Die Arbeit analysiert die vierte Kulturdimension nach Geert Hofstede, die sogenannte „Unsicherheitsvermeidung“, und untersucht deren Einfluss auf das Verhalten von Gesellschaften.

Welche Themenfelder stehen im Zentrum?

Die Arbeit deckt die theoretischen Grundlagen der Kulturdimensionen ab und überträgt diese auf die Themenbereiche staatliches Krisenmanagement, gesundheitliches Verhalten und Konsumgewohnheiten.

Was ist die primäre Forschungsfrage?

Die Forschungsfrage untersucht, wie unterschiedlich Kulturen auf Basis ihrer Unsicherheitsvermeidung auf unbekannte, bedrohliche Situationen – am Beispiel der COVID-19-Pandemie – reagieren.

Welche wissenschaftliche Methode wird verwendet?

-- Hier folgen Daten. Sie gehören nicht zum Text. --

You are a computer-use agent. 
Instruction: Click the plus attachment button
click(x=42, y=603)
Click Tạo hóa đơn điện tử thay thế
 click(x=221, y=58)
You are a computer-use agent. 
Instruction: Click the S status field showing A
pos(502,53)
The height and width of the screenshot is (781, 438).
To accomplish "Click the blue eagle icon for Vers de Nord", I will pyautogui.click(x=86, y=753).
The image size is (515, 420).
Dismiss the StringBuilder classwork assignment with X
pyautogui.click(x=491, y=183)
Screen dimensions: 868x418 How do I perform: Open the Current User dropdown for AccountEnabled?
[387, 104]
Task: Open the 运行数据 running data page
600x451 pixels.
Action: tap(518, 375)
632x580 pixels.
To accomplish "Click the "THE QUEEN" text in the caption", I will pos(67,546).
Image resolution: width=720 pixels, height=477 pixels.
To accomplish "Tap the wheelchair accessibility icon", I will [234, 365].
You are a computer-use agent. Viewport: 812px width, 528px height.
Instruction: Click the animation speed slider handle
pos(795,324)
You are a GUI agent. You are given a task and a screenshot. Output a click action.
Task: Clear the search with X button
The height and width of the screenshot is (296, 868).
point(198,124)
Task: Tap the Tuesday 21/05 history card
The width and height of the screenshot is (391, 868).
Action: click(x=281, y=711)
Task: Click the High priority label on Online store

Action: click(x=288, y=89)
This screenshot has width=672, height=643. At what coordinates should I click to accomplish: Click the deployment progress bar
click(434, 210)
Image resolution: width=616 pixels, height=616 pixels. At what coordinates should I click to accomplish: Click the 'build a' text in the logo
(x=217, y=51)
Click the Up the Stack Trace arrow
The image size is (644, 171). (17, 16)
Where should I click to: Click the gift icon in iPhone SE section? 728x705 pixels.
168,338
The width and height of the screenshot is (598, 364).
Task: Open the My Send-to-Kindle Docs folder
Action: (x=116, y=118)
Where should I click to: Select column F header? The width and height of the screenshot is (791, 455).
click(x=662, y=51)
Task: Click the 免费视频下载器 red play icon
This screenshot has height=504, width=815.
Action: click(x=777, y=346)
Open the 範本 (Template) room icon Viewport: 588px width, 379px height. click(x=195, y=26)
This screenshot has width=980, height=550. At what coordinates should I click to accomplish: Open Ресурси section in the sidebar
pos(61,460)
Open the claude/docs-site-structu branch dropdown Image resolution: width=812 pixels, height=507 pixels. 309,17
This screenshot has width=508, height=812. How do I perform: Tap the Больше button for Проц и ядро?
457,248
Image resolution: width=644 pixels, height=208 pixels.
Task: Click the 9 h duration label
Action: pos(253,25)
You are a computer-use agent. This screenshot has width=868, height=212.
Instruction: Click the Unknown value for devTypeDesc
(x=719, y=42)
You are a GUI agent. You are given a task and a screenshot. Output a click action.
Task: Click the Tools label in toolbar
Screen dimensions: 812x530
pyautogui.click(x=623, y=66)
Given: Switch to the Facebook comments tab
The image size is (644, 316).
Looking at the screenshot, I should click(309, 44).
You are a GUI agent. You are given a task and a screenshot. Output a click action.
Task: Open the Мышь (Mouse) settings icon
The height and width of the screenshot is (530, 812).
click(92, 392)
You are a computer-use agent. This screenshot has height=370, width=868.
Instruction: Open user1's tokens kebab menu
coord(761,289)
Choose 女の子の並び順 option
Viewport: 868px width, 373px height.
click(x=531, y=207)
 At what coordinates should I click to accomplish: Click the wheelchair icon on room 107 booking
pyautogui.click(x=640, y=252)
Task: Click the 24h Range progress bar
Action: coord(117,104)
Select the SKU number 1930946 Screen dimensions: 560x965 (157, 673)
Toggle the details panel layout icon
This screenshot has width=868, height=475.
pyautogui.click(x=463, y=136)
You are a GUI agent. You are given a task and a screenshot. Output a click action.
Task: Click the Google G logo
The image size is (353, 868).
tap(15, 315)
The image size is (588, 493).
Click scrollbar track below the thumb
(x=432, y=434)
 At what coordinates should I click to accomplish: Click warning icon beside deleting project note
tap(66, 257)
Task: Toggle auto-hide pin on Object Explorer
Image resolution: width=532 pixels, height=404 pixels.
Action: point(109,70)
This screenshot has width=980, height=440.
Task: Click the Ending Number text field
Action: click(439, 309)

Es handelt sich um eine theoretische Analyse auf Basis von Primär- und Sekundärliteratur, welche bestehende Studienergebnisse von Hofstede mit aktuellen Fallbeispielen und statistischen Daten verknüpft.

Was wird im Hauptteil behandelt?

Der Hauptteil gliedert sich in eine theoretische Definition der Unsicherheitsvermeidung, die Erläuterung des Unsicherheitsvermeidungsindex (UVI) sowie die empirische Anwendung auf Staat, Gesundheit und Konsum.

Welche Schlüsselwörter charakterisieren die Arbeit?

Hofstede, Unsicherheitsvermeidung, Kulturdimensionen, Risikowahrnehmung und interkulturelles Management sind die zentralen Begriffe.

Wie unterscheidet sich das Verhalten von Ländern mit hohem vs. niedrigem UVI bei der Pandemiebekämpfung?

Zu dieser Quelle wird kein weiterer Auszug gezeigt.